Mayor of London Boris Johnson says the £35m needed to host the Tour de France in 2017 would be better spent on other projects

Boris Johnson has said he withdrew London’s bid to host the Grand Depart of the 2017 Tour de France, claiming it didn’t represent value for money.

The Mayor of London says hosting the race would have cost £35m – money that could be better used elsewhere in the city, according to Mr Johnson.

London reportedly beat out bids from Manchester and Edinburgh to host the start of the race, but pulled the plug before signing the contract with race organisers ASO.

“I had to take a very tough decision, obviously painful. In an ideal world, you know me, my policy is to have your cake and eat it,” said Mr Johnson, quoted by the Press Association.

“The difficulty was we had to make a choice. £35 million is an awful lot to spend on a one off event when you could put that money in to long term projects.”

The Mayor is an advocate of cycling in the city and insists the money would be put to better use in improving the cycling infrastructure for residents rather than to host a one-off event.

Transport for London’s Leon Daniels defended the decision to withdraw the city’s bid: “We have always said that the return of the Tour was subject to funding.

=====

— Objective 1 —
In the article on London's Tour de France bid, which two cities did London reportedly beat to host the start of the race?
— Objective 2 —
Transcribe the part of the article on London's Tour de France bid that starts at "Boris Johnson has" and ends at "the Press Association.".
The records play no part in this exercise.

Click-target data

=====

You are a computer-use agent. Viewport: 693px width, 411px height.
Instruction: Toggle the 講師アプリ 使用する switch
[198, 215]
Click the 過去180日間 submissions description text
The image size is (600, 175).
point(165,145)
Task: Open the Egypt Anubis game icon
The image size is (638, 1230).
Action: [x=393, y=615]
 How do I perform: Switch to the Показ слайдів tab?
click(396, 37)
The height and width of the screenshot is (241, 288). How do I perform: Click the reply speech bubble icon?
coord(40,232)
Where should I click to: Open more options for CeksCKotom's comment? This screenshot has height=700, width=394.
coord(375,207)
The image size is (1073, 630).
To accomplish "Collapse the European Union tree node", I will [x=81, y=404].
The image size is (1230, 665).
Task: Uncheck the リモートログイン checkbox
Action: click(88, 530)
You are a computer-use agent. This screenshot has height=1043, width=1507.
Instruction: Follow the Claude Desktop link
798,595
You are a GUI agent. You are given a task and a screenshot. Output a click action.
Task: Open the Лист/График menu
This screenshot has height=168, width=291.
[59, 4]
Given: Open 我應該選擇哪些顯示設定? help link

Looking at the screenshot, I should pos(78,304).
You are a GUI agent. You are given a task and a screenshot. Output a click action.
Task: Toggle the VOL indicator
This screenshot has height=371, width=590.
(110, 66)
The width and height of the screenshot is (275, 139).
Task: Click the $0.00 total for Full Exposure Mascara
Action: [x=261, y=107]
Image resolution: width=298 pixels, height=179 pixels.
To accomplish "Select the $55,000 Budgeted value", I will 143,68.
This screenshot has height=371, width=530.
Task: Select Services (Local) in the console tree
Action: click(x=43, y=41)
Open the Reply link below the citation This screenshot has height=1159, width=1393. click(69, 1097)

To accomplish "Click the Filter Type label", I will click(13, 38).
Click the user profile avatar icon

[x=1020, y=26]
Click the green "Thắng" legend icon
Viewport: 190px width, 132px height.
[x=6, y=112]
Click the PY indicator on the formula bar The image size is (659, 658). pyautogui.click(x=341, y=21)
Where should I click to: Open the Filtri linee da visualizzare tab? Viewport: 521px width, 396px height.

=====

— Exercise output 1 —
Manchester and Edinburgh

— Exercise output 2 —
Boris Johnson has said he withdrew London’s bid to host the Grand Depart of the 2017 Tour de France, claiming it didn’t represent value for money.

The Mayor of London says hosting the race would have cost £35m – money that could be better used elsewhere in the city, according to Mr Johnson.

London reportedly beat out bids from Manchester and Edinburgh to host the start of the race, but pulled the plug before signing the contract with race organisers ASO.

“I had to take a very tough decision, obviously painful. In an ideal world, you know me, my policy is to have your cake and eat it,” said Mr Johnson, quoted by the Press Association.